The organisations are appealing to large drug manufacturers to not raise the prices of their AIDS treatment drugs in South Africa when incorporating new government pricing regulations and guidelines in that hard-hit African country. The South African government's new pricing regulations, which were released on 16 January, relate to the country's Medicines Act.
The new regulations now require drug manufacturing companies to charge state-associated AIDS treatment facilities the lowest prices for its drugs, while requiring the drug manufacturers to charge other entities, such as charitable non-governmental organisations (NGOs), a higher price called the 'Single Exit Price' (SEP).
South African groups and the US-based AIDS Healthcare Foundation (AHF) - which operates AIDS treatment clinics in South Africa, Uganda and Zambia - today protested the consequences of this new pricing policy. The foundation in a statement said it had observed price hikes of up to 40 percent by manufacturers due to the new pricing policy.
- As a result of this new price regulation announcement earlier this year by the South African government, some drug companies have chosen not to lower the price for the government and instead have increased drug prices for all others, the US organisation said.
These drug companies were thus in effect rescinding their earlier standard and practice of offering lower prices frequently tout as their goodwill initiatives. "Now, unfortunately, by only offering the lowest prices to state-associated AIDS treatment facilities, the drug companies have put these life-saving drugs even further out of reach for all other providers, NGOs, and individual South Africans living with HIV/AIDS," the statement said.
A clinic operated by the AIDS Healthcare Foundation in Durban currently treats over 500 South Africans with anti-retroviral (ARV) therapy. However, the facility also now has over 3,000 HIV-positive individuals on its waiting list in need of immediate ARV treatment, according to the foundation.
- Unfortunately, our Durban clinic is unable to access the state-only prices in South Africa, said Michael Weinstein, President of AHF. Big pharmaceutical companies had essentially removed an earlier low price programme from the table and had instead "increased the price of these life-saving drugs to a point that we and other NGOs simply can't afford," he added.
As a result, the clinic was "unable to treat the thousands of South Africans on our waiting list, many of whom will sadly die unless access to lower priced drugs becomes a priority," Mr Weinstein said. "As millions of people worldwide are dying from AIDS because they are unable to access ARV treatment, it astonishes me that drug companies continue to have the audacity and hubris to increase the already greatly-inflated prices of drugs."

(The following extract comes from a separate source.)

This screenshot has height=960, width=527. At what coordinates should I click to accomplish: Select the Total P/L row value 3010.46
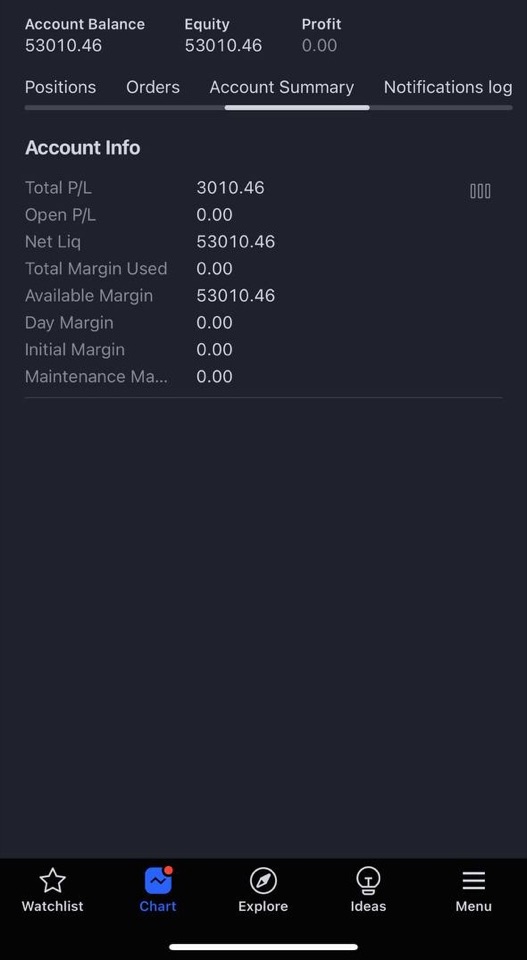[x=230, y=187]
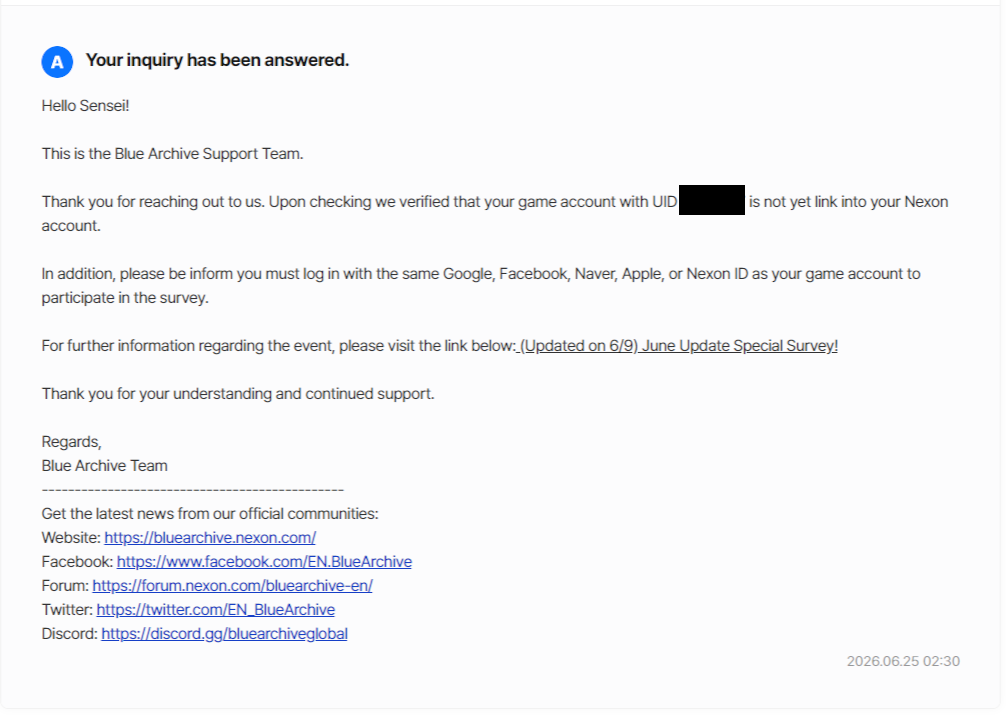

Several organisations fighting AIDS in South Africa have urged drug companies to keep their promise of bringing the lowest possible prices of anti-retrovirals (ARVs) to nations in desperate need. "If the drug companies were truly interested in the welfare of HIV- positive South Africans they would not increase the price of these drugs as many have done," said Swazi Hlubi, Executive Director of South Africa's NetCom.
- There is nothing in South Africa's regulations that preclude the drug companies from setting a new, lower price for government or state facilities and keeping the Accelerated Access Initiative price available for all others, added Mr Hlubi. "This is the action that would save the most lives."
The pharmaceutical companies' Single Exit Prices have increased the price of drugs in some cases by more than 40 percent, according to the organisation. The business has argued that the price increase is the result of them being forced to comply with Section 6 of the Medicines Act pricing regulations.
Advocates contest that although the regulations were put in place by the government of South Africa, drug companies were not forced to raise the price of drugs. "They can comply with the regulations by simply lowering the price for state programmes," the activist hold.